CAIRO (Reuters) - Egypt's former intelligence chief who was also briefly vice president, Omar Suleiman, began giving testimony on Tuesday at the trial of ousted President Hosni Mubarak, who is charged with conspiring to kill protesters, state television reported.
Suleiman is among a list of senior officials or former officials to be called as witnesses in the trial. Their testimonies could be decisive in determining whether Mubarak, who ruled for three decades, is innocent or guilty.
Judge Ahmed Refaat who called the witnesses to attend ordered a news blackout for reasons of national security, so their testimonies will not be made public.
Field Marshal Mohamed Hussein Tantawi, who heads Egypt's ruling military council, and another top general were to given testimony on Sunday and Monday. The hearings were postponed to September 24 and 25 after they said they were busy with security issues after protesters stormed the Israeli embassy in Cairo.
Suleiman was made vice-president in the final days of Mubarak's rule in a bid to quell the protests, but demonstrators stayed out on the streets and Mubarak was forced out of office on February 11.

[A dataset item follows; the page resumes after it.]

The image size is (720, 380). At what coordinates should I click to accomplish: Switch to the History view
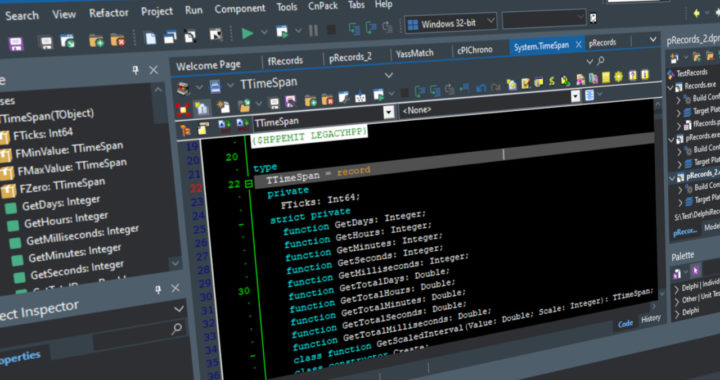coord(650,319)
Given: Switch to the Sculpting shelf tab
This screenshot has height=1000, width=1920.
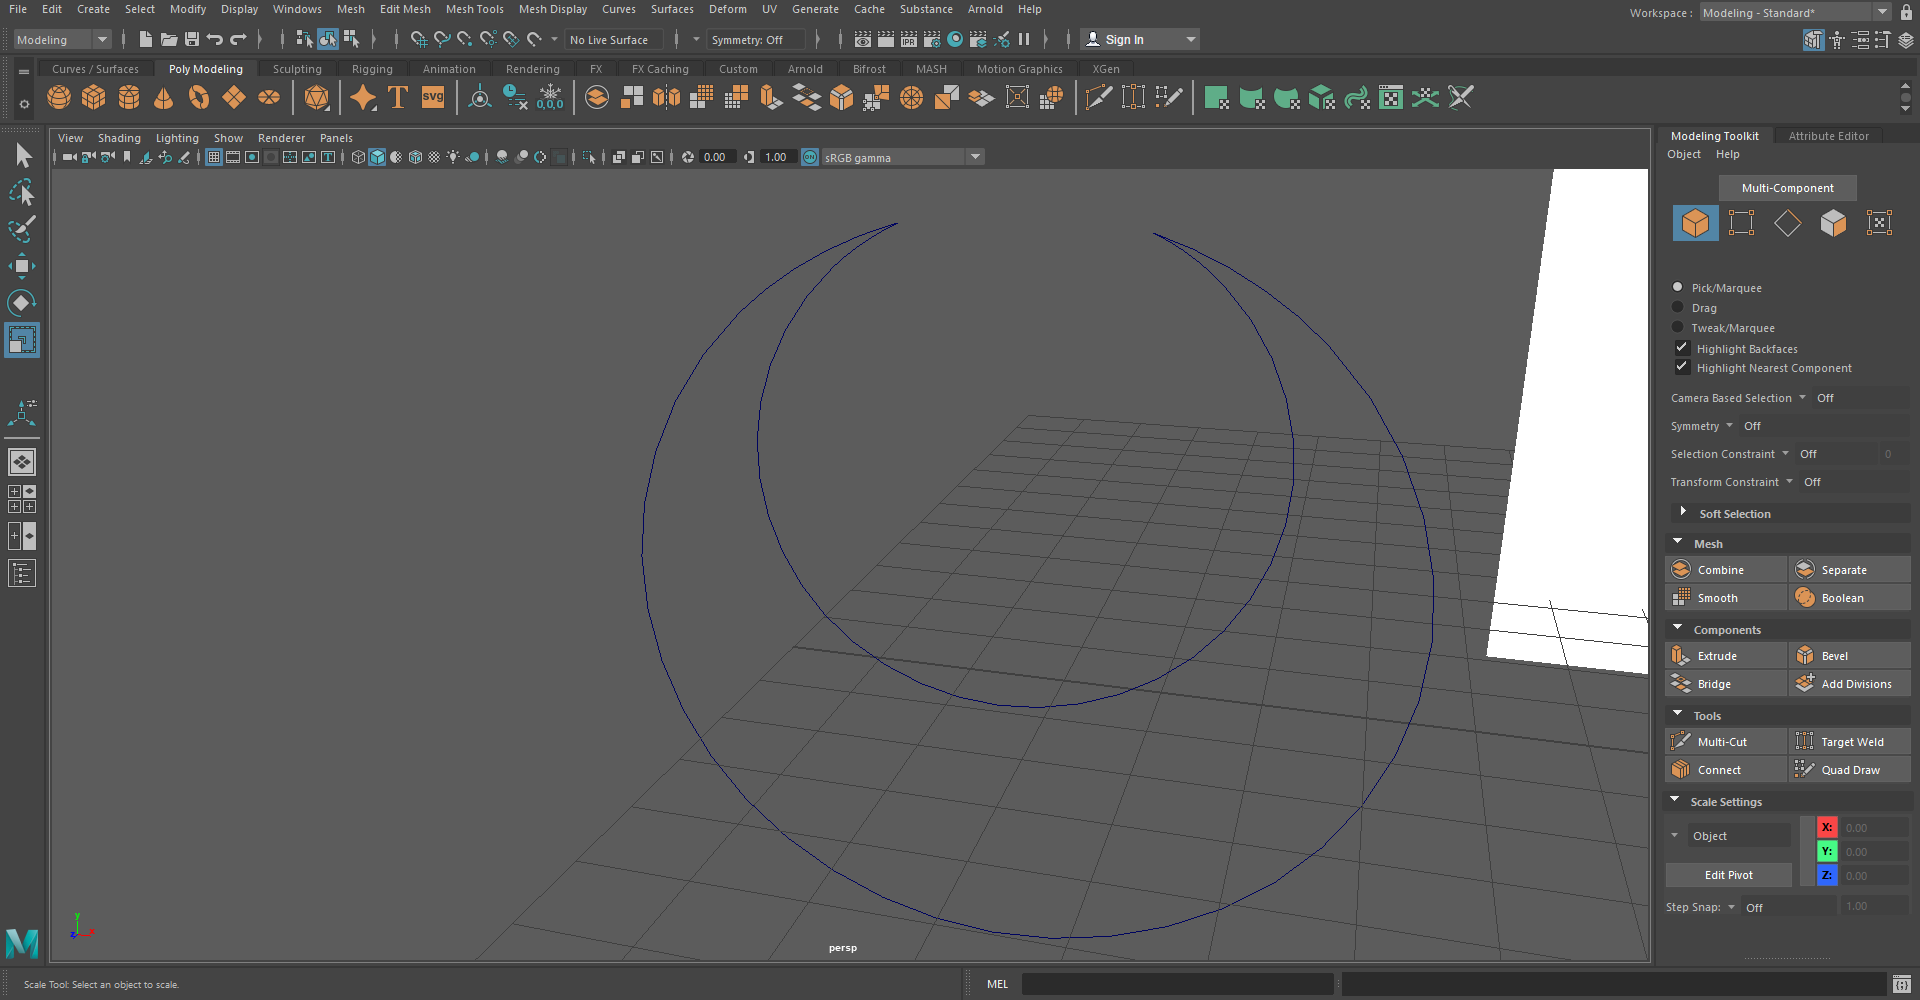Looking at the screenshot, I should (297, 68).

The move to bar the media has angered many Egyptians who have demanded a transparent trial. Images of the first two of Mubarak's trial sessions were broadcast live. Cameras have since been barred but journalists attended other sessions.
Mubarak, 83, has been attending the trial hearings that began on August 3 on a stretcher and inside a defendants' cage in the Cairo court. He has been hospitalized since April, when he was first questioned.